Fortunately, my thoughts moved from the past to the present day.
One was hearing that businesses were having meetings virtually, rather than in person. If a business meeting could happen via computer, I wondered if perhaps worship meetings on Sunday morning would be able to do the same.
I don't pretend to be technically savvy but I know someone who is very much so.... David Larson who is the youngest Charter Member of Wekiva Presbyterian Church. So sometime in the summer, I asked him if he would be willing to look into the possibility of our doing worship on the internet each Sunday. Dave liked the idea, and said he would research it.
After having done so, he told me that it wasn't possible. That the technology wasn't there.
I was naturally disappointed, but of course understood. So I put that idea completely out of my mind.
Fast forward a few months later. One fine day, Dave telephoned me. After we had said our hellos, without further ado, he said, "We can do it!"
I - having forgotten about my earlier request - said, "Do what?"
Dave explained that he had done more research. That a member of his staff had a brother in Puerto Rico who had managed to do live worship in his church there, for a special occasion, and that fortuitously, Dave's office and computer hardware were just within the proper distance to allow the webcast to be sent there and then broadcast on the internet from there.

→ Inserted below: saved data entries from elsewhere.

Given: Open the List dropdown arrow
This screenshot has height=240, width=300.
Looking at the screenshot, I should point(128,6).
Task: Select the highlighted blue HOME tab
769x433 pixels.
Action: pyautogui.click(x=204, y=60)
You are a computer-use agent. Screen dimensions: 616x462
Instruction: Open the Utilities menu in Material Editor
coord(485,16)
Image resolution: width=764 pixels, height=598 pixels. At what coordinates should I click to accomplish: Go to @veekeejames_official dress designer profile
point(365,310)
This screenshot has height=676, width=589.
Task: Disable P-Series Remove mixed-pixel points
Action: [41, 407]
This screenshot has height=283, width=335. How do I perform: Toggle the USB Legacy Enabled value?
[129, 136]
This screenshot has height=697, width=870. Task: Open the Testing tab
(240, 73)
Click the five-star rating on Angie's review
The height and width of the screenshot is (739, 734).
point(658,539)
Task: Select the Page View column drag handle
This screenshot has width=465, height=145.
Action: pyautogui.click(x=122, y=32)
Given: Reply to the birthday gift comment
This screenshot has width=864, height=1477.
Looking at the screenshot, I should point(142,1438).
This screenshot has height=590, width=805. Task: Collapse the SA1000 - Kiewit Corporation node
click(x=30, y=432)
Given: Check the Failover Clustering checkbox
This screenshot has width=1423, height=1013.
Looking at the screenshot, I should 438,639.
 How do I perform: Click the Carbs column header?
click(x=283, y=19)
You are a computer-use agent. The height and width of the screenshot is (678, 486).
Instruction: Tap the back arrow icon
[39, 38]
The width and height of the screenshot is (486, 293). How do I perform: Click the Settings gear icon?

He asked me to visit him at his office so he could explain it in more detail. Which I did. And which he did.
You know those visuals of a rocket scientist at a huge blackboard working out an intricate equation? It was like that. A huge whiteboard was in Dave's conference room. While I sat watching, he started at the left, and began making his way to the right. Numbers. Diagrams. Arrows. They filled the board. It was totally impressive.
And I was t totally lost, after the first few markings Dave wrote...
When he got to the far end of the whiteboard, he turned around toward me grinning, and said, "There you have it!"
I could tell he was expecting a wise and informed response. What I did manage to say was this, pointing first to the left end of the board: "So you video the worship service there..." and then pointing to the far right of the board, "And the worship service appears on people's home computer, there."
"Exactly!" Dave said. With a huge smile.
So we had the plan.
Being Good Presbyterians, we took the plan to the Session of the church for their approval.
And we set the first Sunday in January 2005 as our launch date. Which went off as it should have, and began a live worship webcast that Wekiva had continued each week, up to today - and on to the future.
It is good that what was brand new then has become a universal aspect of churches everywhere, now. I am glad to have been a part of its inception.
There's a sequel to the story, which I will add at some time in the future.